Я возражал ему, но когда лет через пятнадцать (не раньше!) моя книжка была наконец разрешена для нового издания, я вспомнил укоризненный голос Антона Семеновича и всюду, где было возможно, попытался обнажить ее педагогический смысл.
К концу нашего житья в Кисловодске он стал захаживать к нам вечерами — ко мне и к моей жене — с единственной целью поговорить об одном близком ему человеке, по которому он страшно соскучился: о своей жене Галине Стахиевне. Она не имела возможности приехать вместе с ним на курорт и должна была остаться в Москве. Без нее он чувствовал себя сиротой и жаждал скрасить свое сиротство восторженным разговором о ней. По его словам, она с давнего времени делила с ним все труды его жизни. Каждый вечер после тяжкого рабочего дня его обуревала потребность высказать ей (хотя бы заочно) те благодарные чувства, которые переполняли его через край. У другого это вышло бы сентиментально, фальшиво и, пожалуй, нелепо, у него же это было таким естественным и жарким порывом, что мы слушали его с уважением, не переставая удивляться тому, сколько лиризма таится в этой суровой душе.
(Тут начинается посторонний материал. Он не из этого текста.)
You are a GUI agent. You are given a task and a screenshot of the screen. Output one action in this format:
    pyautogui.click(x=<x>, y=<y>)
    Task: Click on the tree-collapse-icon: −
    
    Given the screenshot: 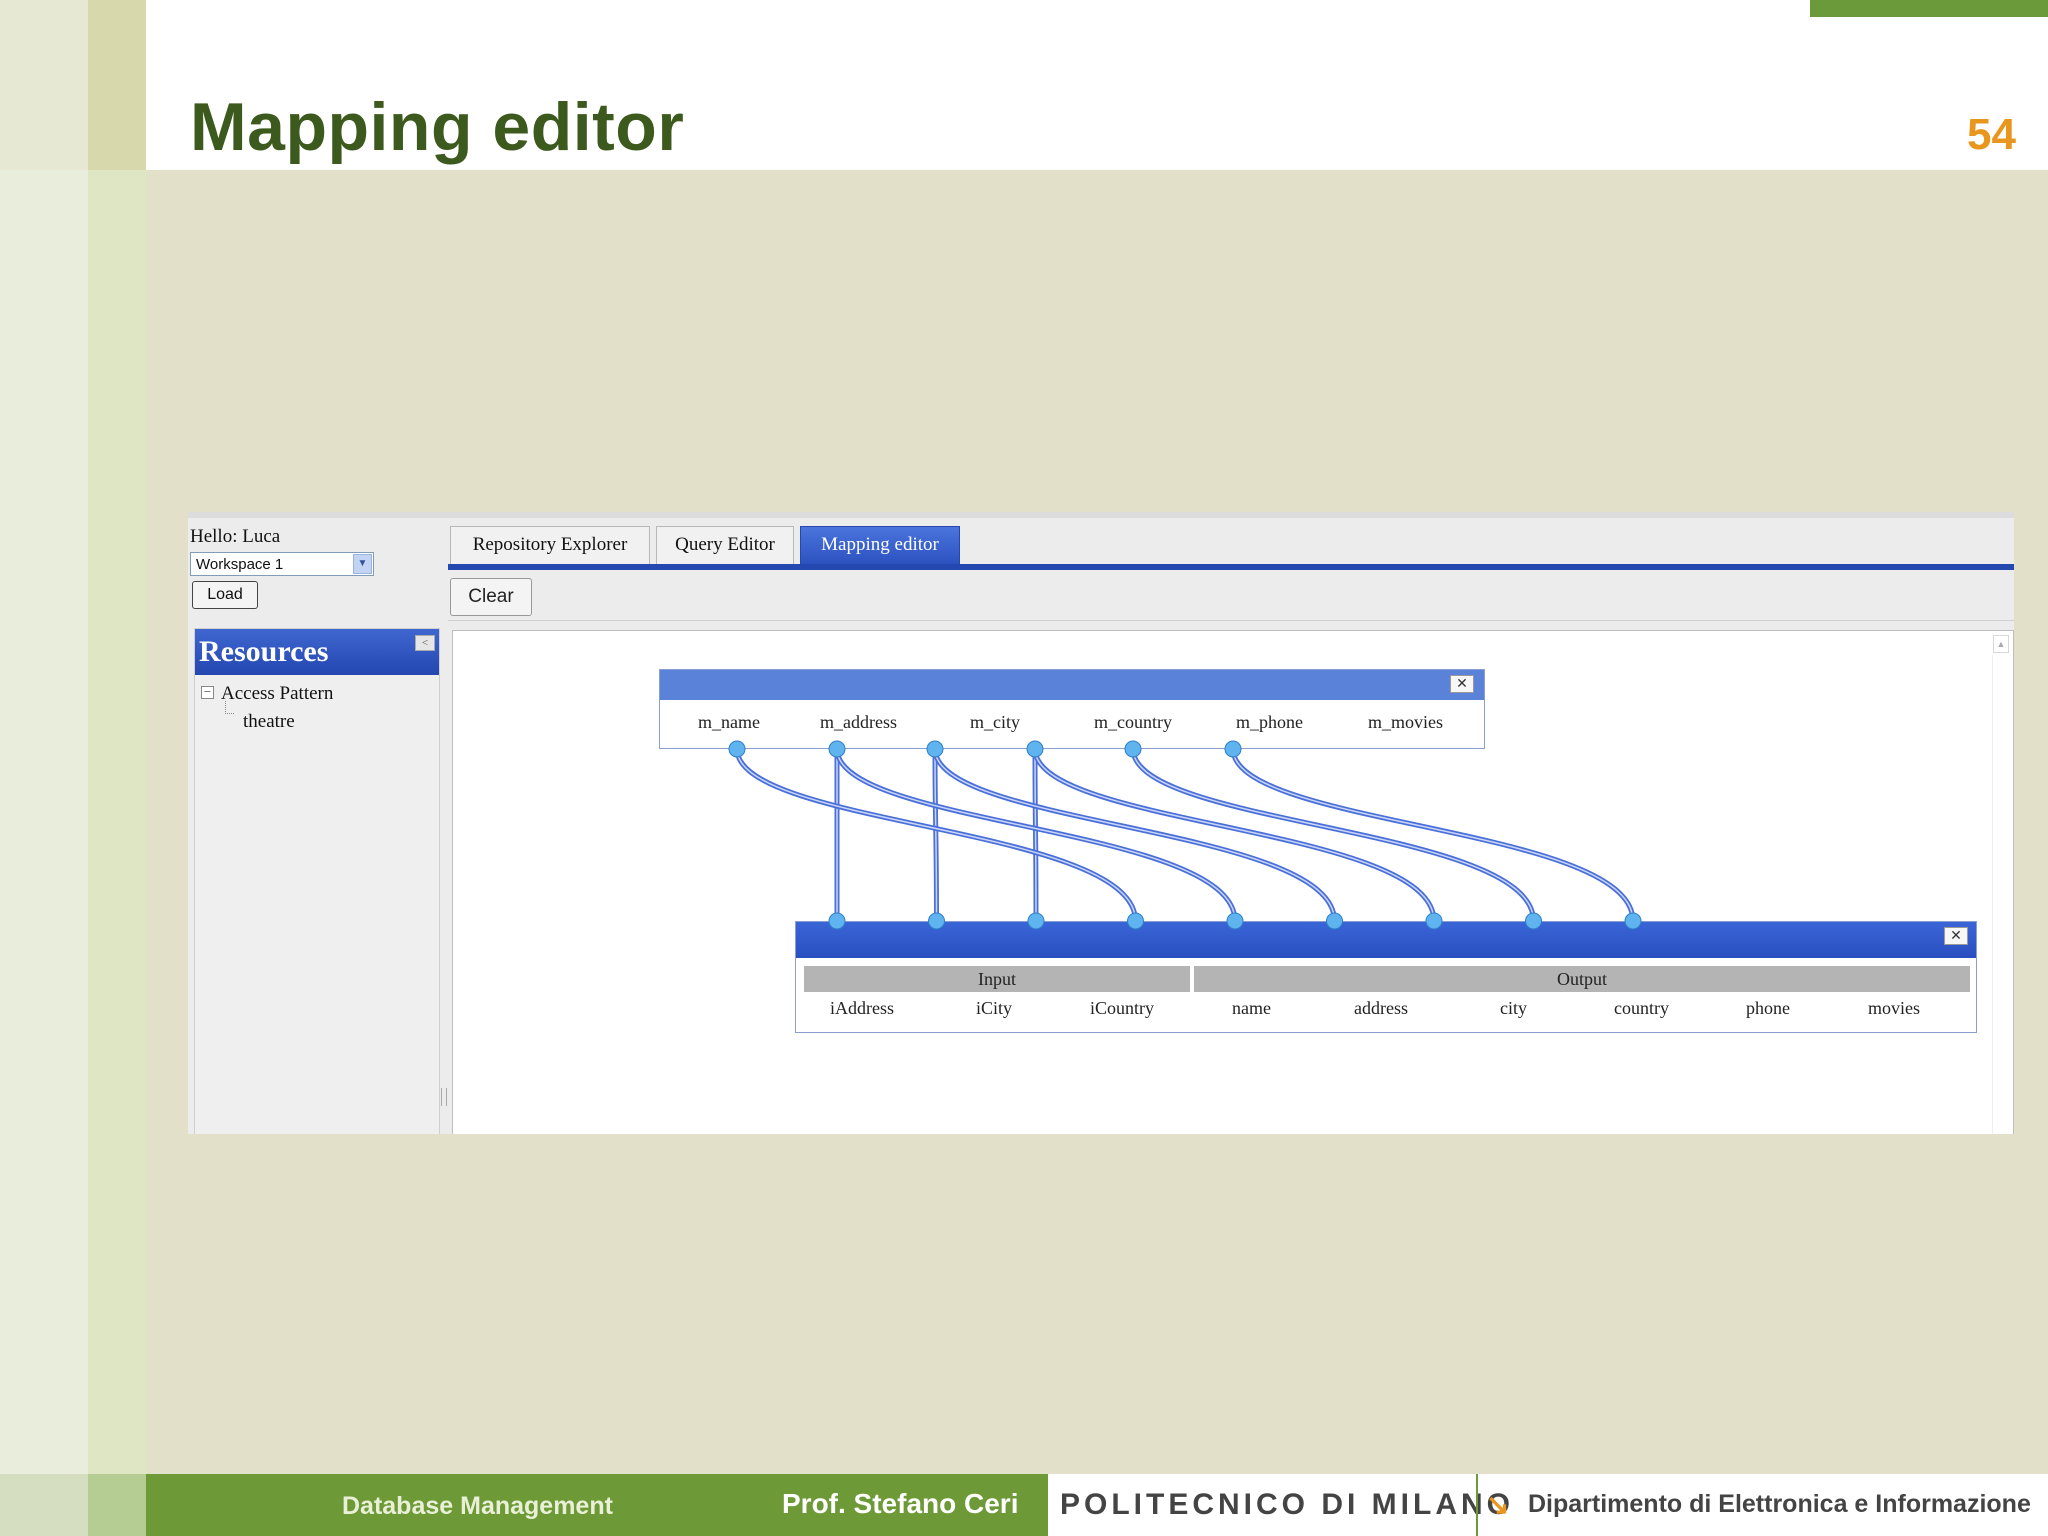 What is the action you would take?
    pyautogui.click(x=208, y=692)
Когда мы с женой покидали курорт, Антон Семенович проводил нас на вокзал, и нам, как всегда при таких расставаниях, казалось, что впереди у нас долгие годы дружеских встреч и бесед.
Но дело обернулось иначе.
В Москве на меня сразу же нахлынуло множество хлопот и забот, и я лишь однажды, с большим опозданием, выбрался к Антону Семеновичу. Да и то в неурочную пору: уже в передней его новой квартиры (в Лаврушинском) я услышал знакомое стрекотание машинки: Антон Семенович с обычным своим страстным упорством торопился выполнить ежедневный урок. Он был в самом разгаре работы. Все же и он, и Галина Стахиевна, и ее сын, привлекательный мальчик, отнеслись ко мне с веселым радушием, повели на свой балкон, показали свою новую квартиру.
Вся квартира — так почудилось мне — была наполнена творческими замыслами Антона Семеновича. Он говорил, что теперь-то здесь, на приволье, в Москве, он напишет такую-то пьесу, такой-то сценарий, такой-то роман, говорил о своих будущих лекциях, кинокартинах, газетных статьях. Лицо у него было смертельно усталое, и Галина Стахиевна украдкой взглядывала на него с беспокойством.
Едва только за мною захлопнулась дверь, в ту же секунду я опять услыхал неистовый стук машинки.
Не прошло и двух месяцев, как Антон Семенович, везя на кинофабрику новый (или, кажется, обновленный) сценарий, скоропостижно скончался в вагоне — 1 апреля 1939 года, пятидесяти одного года от рождения.